BEGIN Supplied data

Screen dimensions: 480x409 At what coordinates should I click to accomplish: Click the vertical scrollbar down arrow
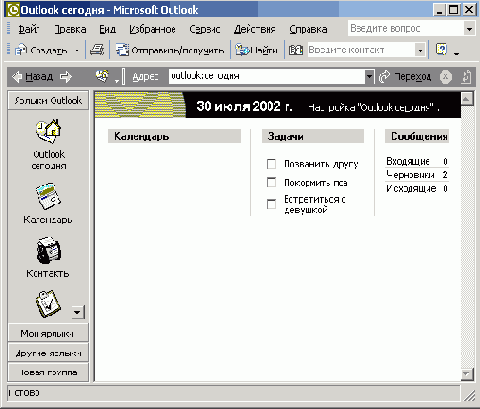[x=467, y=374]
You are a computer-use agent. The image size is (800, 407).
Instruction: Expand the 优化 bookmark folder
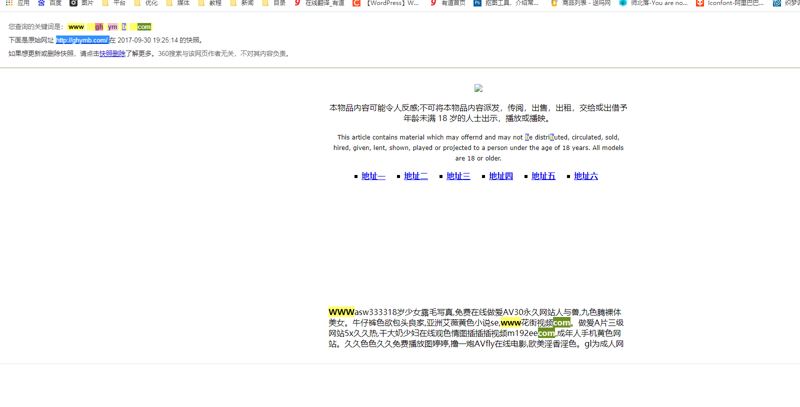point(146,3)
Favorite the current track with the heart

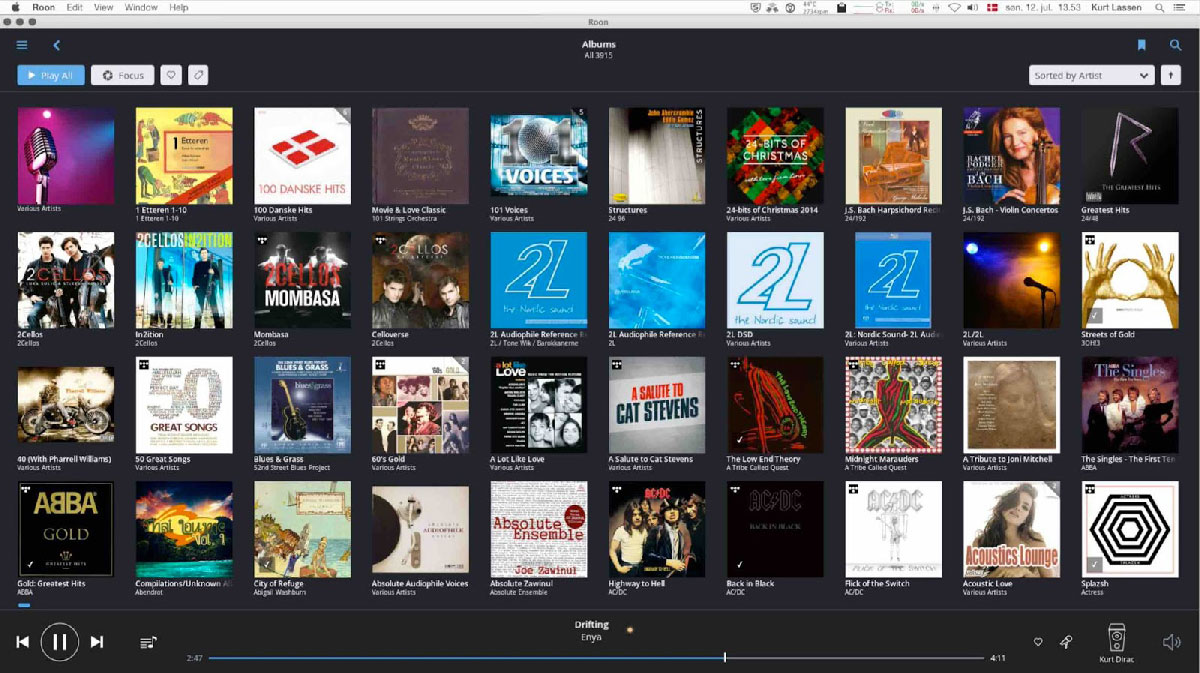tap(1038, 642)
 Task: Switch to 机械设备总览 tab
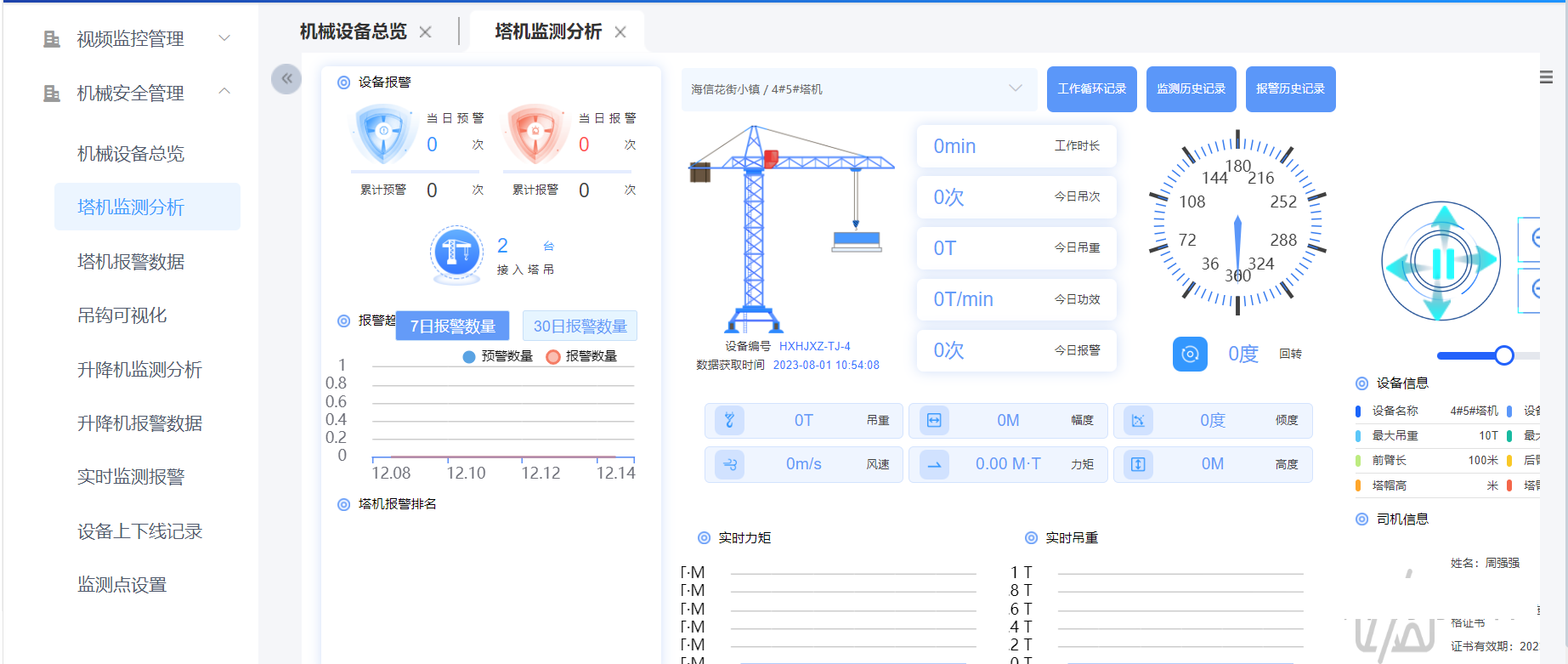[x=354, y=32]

END Supplied data

→ Exercise objective:
Repeat the data exactly. No pictures should appear.

→ Answer area:
Screen dimensions: 480x409 At what coordinates should I click to accomplish: Click the vertical scrollbar down arrow
[x=467, y=374]
You are a computer-use agent. The image size is (800, 407).
Instruction: Expand the 优化 bookmark folder
point(146,3)
Favorite the current track with the heart

tap(1038, 642)
 Task: Switch to 机械设备总览 tab
[x=354, y=32]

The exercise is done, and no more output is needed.